To establish the relationship between pipeline-related input features and the residual strength, and to enhance the transparency and interpretability of the machine learning model, Qin et al. integrated the developed WOA-XGBoost model with the SHAP method for interpretability analysis10. However, the previous study considered only the effects of individual features on the model output, neglecting the complex interactions among features. To overcome this limitation, this study employed the SHAPIQ method to interpret the best-performing TabPFN model, thereby providing a more comprehensive understanding of how both individual features and their interactions influence the model’s predictions.

Figure 5 presents a global interpretability analysis of the TabPFN model based on the SHAPIQ method, highlighting the influence of both individual features and their interactions on the model output. The vertical axis displays all features ranked by their relative importance to the model’s predictions, while the horizontal axis shows the average contribution of each feature to the output. The results indicate that Lc, H2, t, d, and the interaction feature Lc×Dc are the top five most influential predictors, with Lc and H2 being the two most dominant individual features. Notably, the interaction feature Lc×Dc exhibits a higher importance score than individual features, Dc and D. This critical finding, which is difficult to capture using traditional SHAP methods, underscores the importance of modeling complex feature interactions when interpreting machine learning models.

Fig. 5: Global explanation of the TabPFN model using the SHAPIQ method.
figure 5

Workflow of global interpretability using SHAPIQ.

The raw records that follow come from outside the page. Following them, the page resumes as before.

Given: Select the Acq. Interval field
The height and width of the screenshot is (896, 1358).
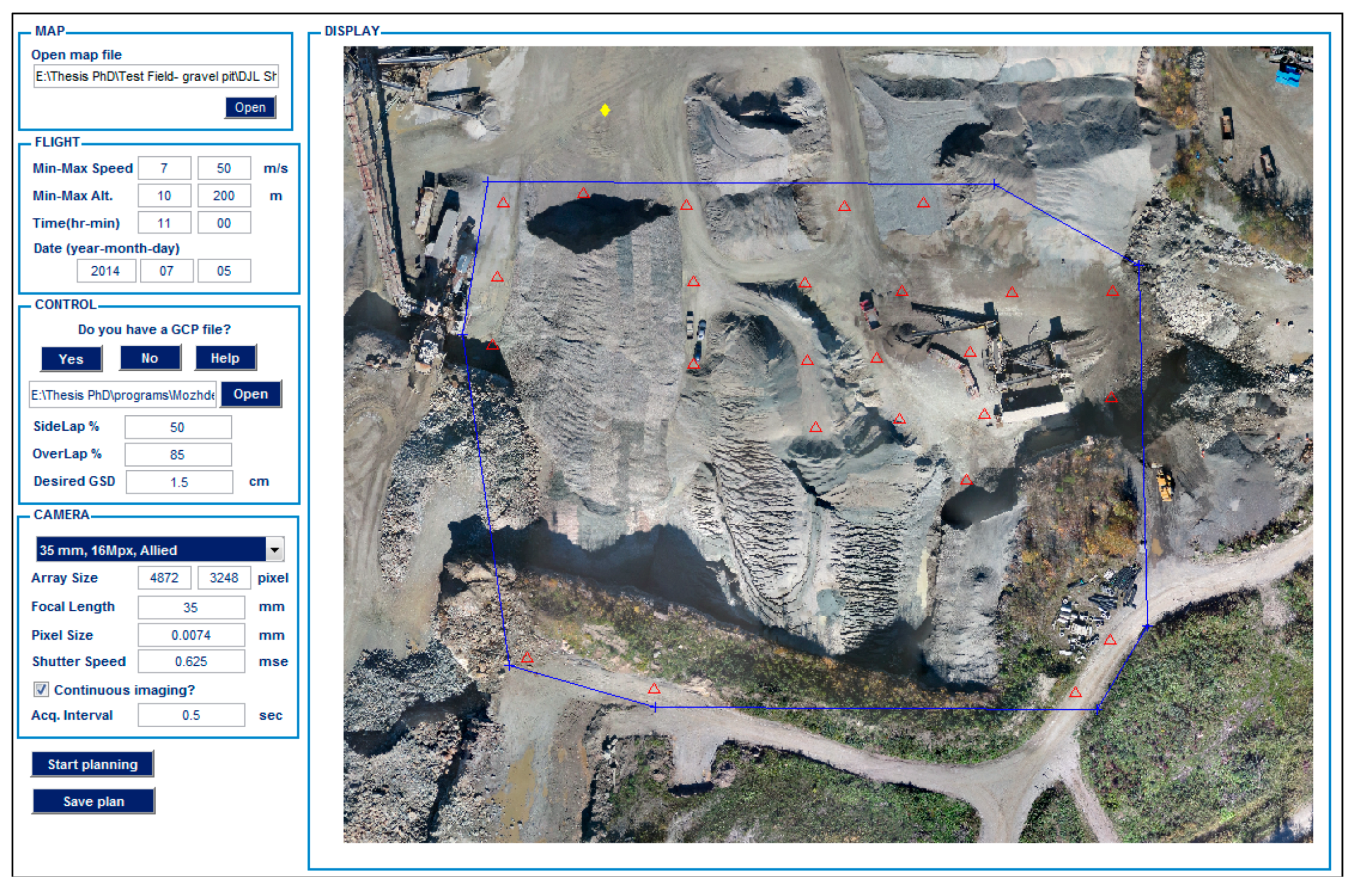Looking at the screenshot, I should pos(191,715).
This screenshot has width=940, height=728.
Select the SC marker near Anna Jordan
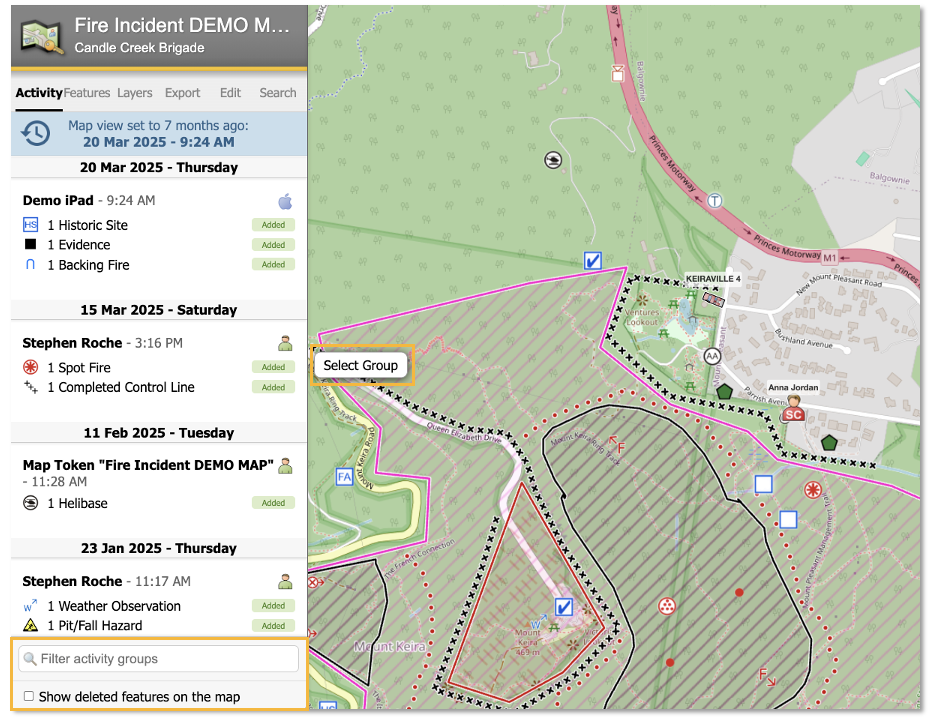tap(794, 413)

Figure 6 provides a detailed case study of model interpretability from a local perspective by analyzing four representative samples from the test set. The feature information of the samples is presented in Table 3. This visualization intuitively illustrates the decision rationale and feature influence mechanisms underlying the model’s predictions of residual strength. In Fig. 6, color denotes the direction of each feature’s impact: red features indicate a positive contribution, where higher feature values lead to higher residual strength, while blue features signify a negative contribution. The length of each colored bar represents the magnitude of influence: longer bars indicate greater impact on the predicted residual strength. Notably, the sum of all feature contributions plus the base value (the average predicted value across the test dataset, 13.97) equals the final prediction for each sample.

Fig. 6: Local explanation of the TabPFN model using the SHAPIQ method.
figure 6

Four samples from the test set were selected for local interpretability analysis, comparing explanations with and without consideration of feature interactions. Red edges indicate positive contribution, and blue edges indicate negative contribution.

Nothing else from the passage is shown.